Professor Giuditta Cordero-Moss has published the book “that she would have liked to have read when she started her career as an in-house lawyer in an Italian multinational Company about thirty years ago”; it is titled International Commercial Contracts and is available here.
Any practising lawyer and student working with international commercial contracts faces standardised contracts and international arbitration as mechanisms for dispute settlement. Transnational rules may be applicable, but national law is still important. Based on extensive practical experience, this book analyses international contract practice and its interaction with the various applicable sources: which role is played by the contractual regulation, which by national law, which by transnational sources, what is the interaction among these factors, and how does this all apply to contracts that refer disputes to international arbitration?
Giuditta was kind enough to respond to my request for an interview for IntlLawGrrls:
Q: You studied law in Rome and then pursued Phds in both Russia and Norway, what impelled you towards academic research and what did you write about?
A: I have always been interested in pursuing a deep and systematic understanding of the law. For the first decade and a half of my career I was a corporate lawyer, and I was very busy with drafting contracts , negotiating them and advising on their operation. Whenever interesting legal issues arose, they had to be addressed as efficiently as possible. There was no possibility to engage in extensive research, as the next contract and negotiation was waiting; the interesting legal issues were often avoided by commercial solutions. This gave me a long mental list of possible research topics. Many of these topics related to Russian law, as I was following my company’s (the Norwegian multinational Norsk Hydro’s) legal affairs in Russia. It was the beginning of the 90s, the Soviet Union had collapsed, the Russian legal system was undergoing important reforms, and it was very difficult to obtain reliable legal advise. To ensure that Norsk Hydro’s activity in Russia was relying on a certain competence of Russian law, the head of the Legal Department of Norsk Hydro agreed to sponsoring my studies of Russian law. That’s the background for my Russian PhD. The topic was the intersection between freedom of contract, the applicable law and arbitration.
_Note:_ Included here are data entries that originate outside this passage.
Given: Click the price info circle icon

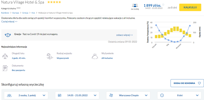Looking at the screenshot, I should coord(163,5).
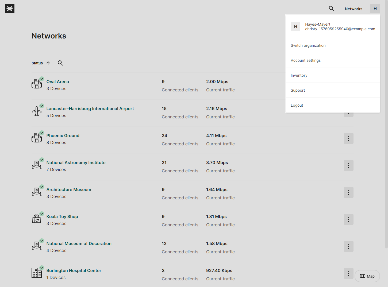Image resolution: width=388 pixels, height=287 pixels.
Task: Click the Lancaster-Harrisburg airport plane icon
Action: tap(37, 111)
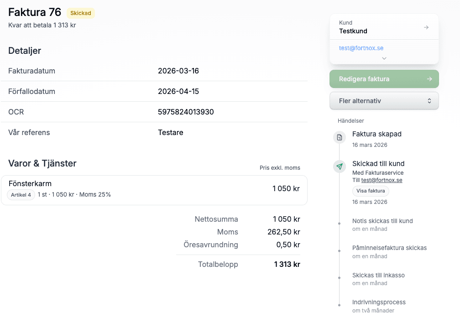Screen dimensions: 460x328
Task: Click the Artikel 4 tag
Action: pyautogui.click(x=21, y=195)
Back in Norway, I decided to continue working on the mental list of possible research topics that I had been compiling during all my years in practice.
Q: You have practiced as an international commercial lawyer in Italy, Norway and Russia. This must provide you with broad insight as the importance of context and culture on the interpretation and application of international commercial law- What is the most memorable (amusing, confusing, etc.) example from practice?
A: There is one red thread that has characterized my practice – be it the years as financial lawyer in Italy (at Fiat) or the years as international commercial lawyer in Norway and Russia: when contracts are being drafted and negotiated, all attention goes to the wording of the terms, and very little to the applicable law. You can be in a room filled with lawyers for all involved parties, both in-house and external, and they will negotiate for days, nights and weekends the amount of the penalty to be paid in case of delays in the production, or whether the termination clause should contain the word “reasonable”. At the very last minute before the signing, then, the applicable law may be decided, and nobody will pay attention to the circumstance that choice of English law will make all the negotiations of the penalty useless (because contractual penalties are illegal under English law), or that choice of German law will imply that the termination clause is based on reasonableness even if it does not say so.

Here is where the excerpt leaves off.